The record amount raised was announced today at an event held at The Lodge, the headquarters of the RSPB (BirdLife in the UK). Dr Michael Rands, BirdLife's Chief Executive, and Jonathan Eames, Programme Manager of BirdLife International in Indochina, were presented with a cheque on behalf of BirdLife."Gurney’s Pitta is an outrageously beautiful bird. It has been at the centre of decades of efforts to save its small populations in the forests of Thailand and the more-recently discovered larger populations in the lowland forests of Myanmar. The support of British birdwatchers will help to fund vital work to protect the species’ beleaguered forest home and hopefully help establish a new national park to protect these forests," commented Jonathan Eames, Programme Manager of BirdLife International in Indochina.

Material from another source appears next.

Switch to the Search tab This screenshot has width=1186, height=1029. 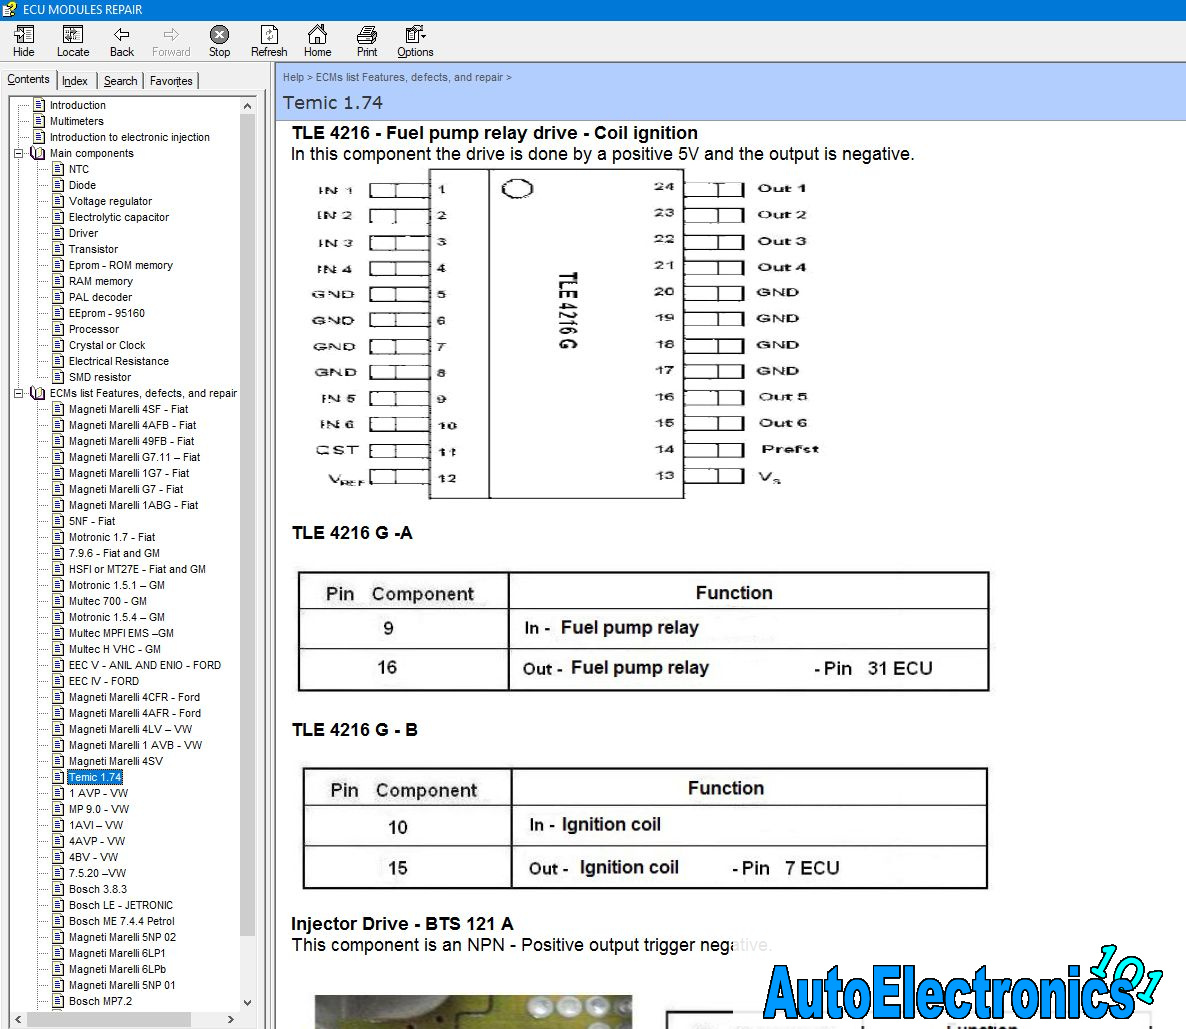point(120,81)
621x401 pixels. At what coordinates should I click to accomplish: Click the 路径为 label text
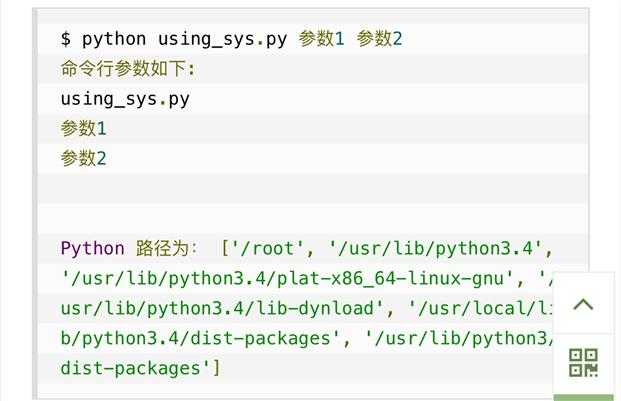(x=166, y=249)
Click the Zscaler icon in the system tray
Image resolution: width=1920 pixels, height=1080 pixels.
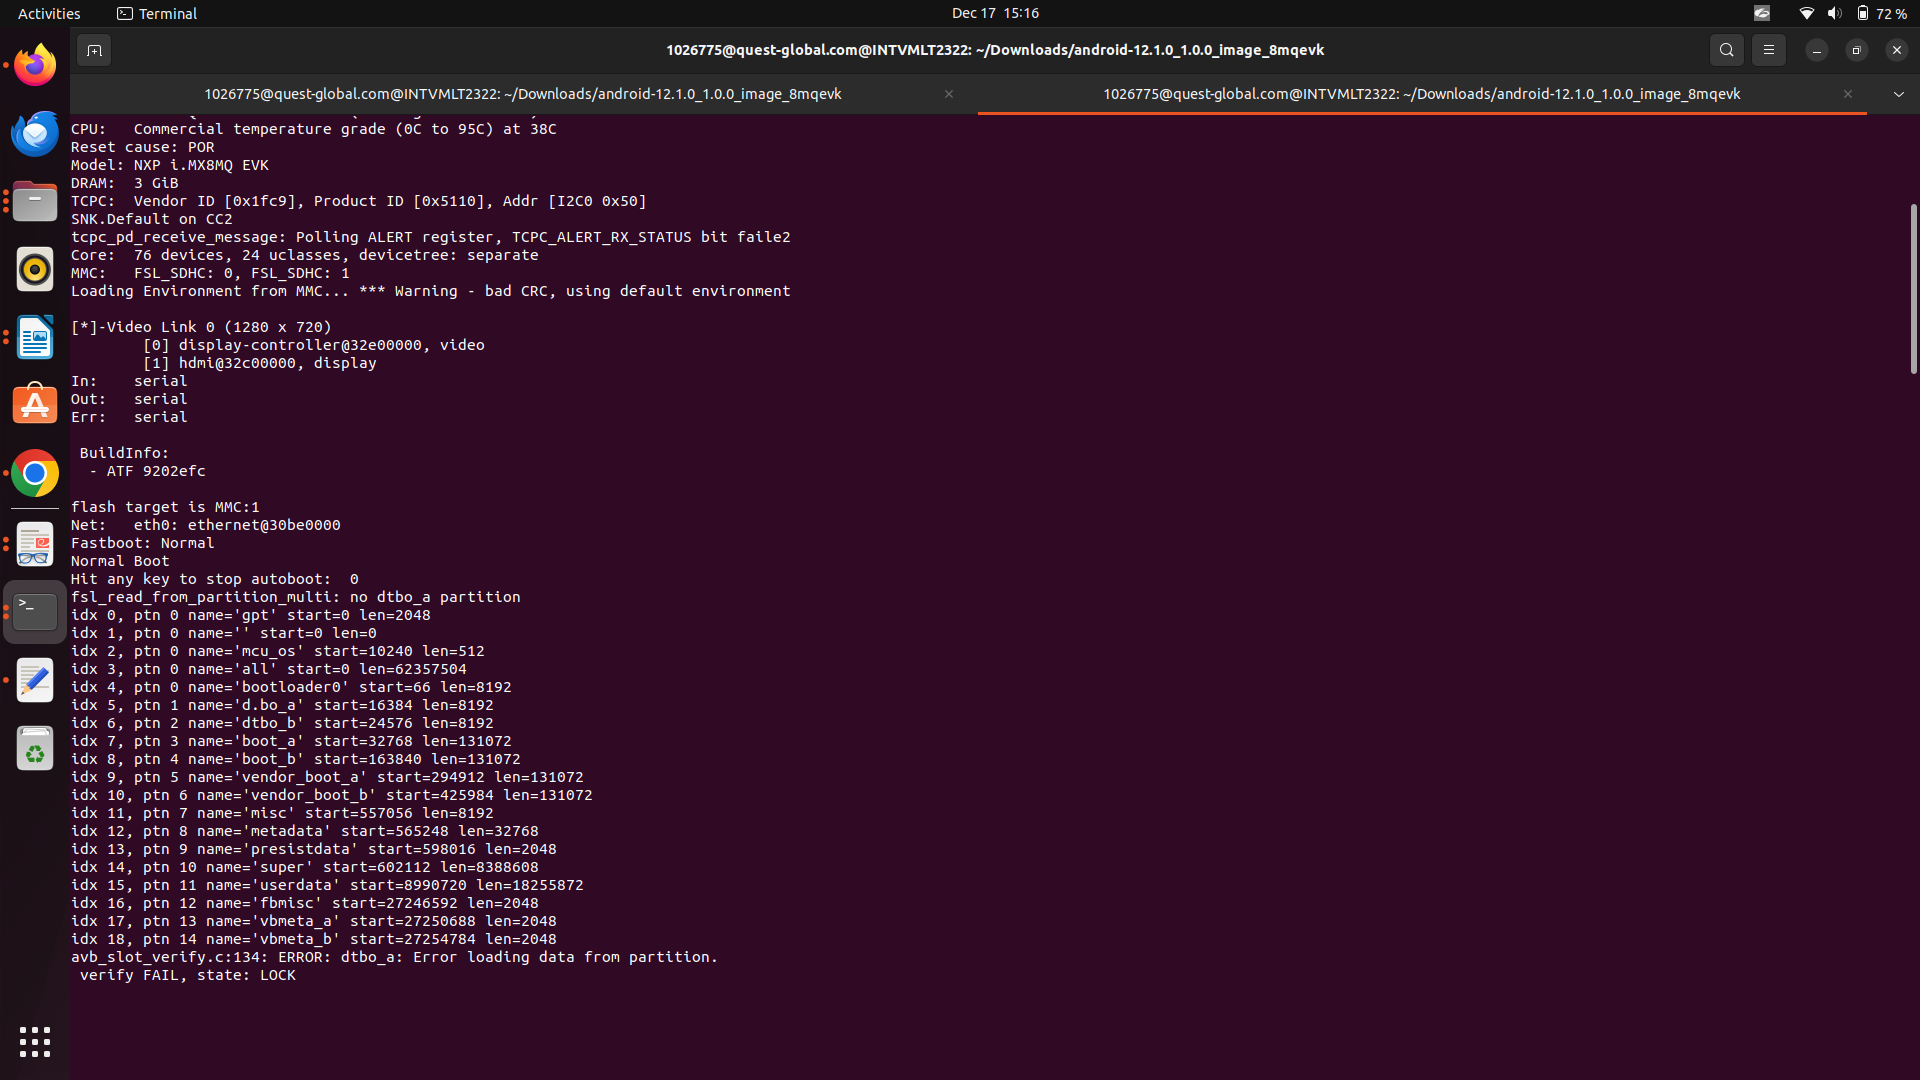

The 2005 Birdfair raised a record £200,000 towards helping to conserve Gurney's Pittas in south-east Asia. Martin Davies, the RSPB’s International Funding Unit manager and one of the organisers of the Bird Fair, expressed his delighted at the contribution the event can make to international projects. "From the wetlands of Madagascar to the dry forests of Peru, conservation projects have been directly helped by funds raised at the Birdfair. British birdwatchers should be truly proud of what they have been able to help achieve," he commented.

As well as announcing the amount raised by the 2005 Birdfair, Martin Davies also revealed the beneficiary of this year's event.

"The 2006 Birdfair will focus attention on the islands of the Pacific Ocean, home to some of the world’s most threatened parrots. For sheer colour we thought the spectacular Gurney’s Pitta would be hard to beat – but one of the species that will benefit this year, the Rimatara Lorikeet, is just as stunning. Such charismatic birds really do help to highlight some of the challenges the BirdLife partnership faces around the world. By focussing on these star birds we can ensure that their homes, be they forests in south-east Asia or islands of the south Pacific, are protected."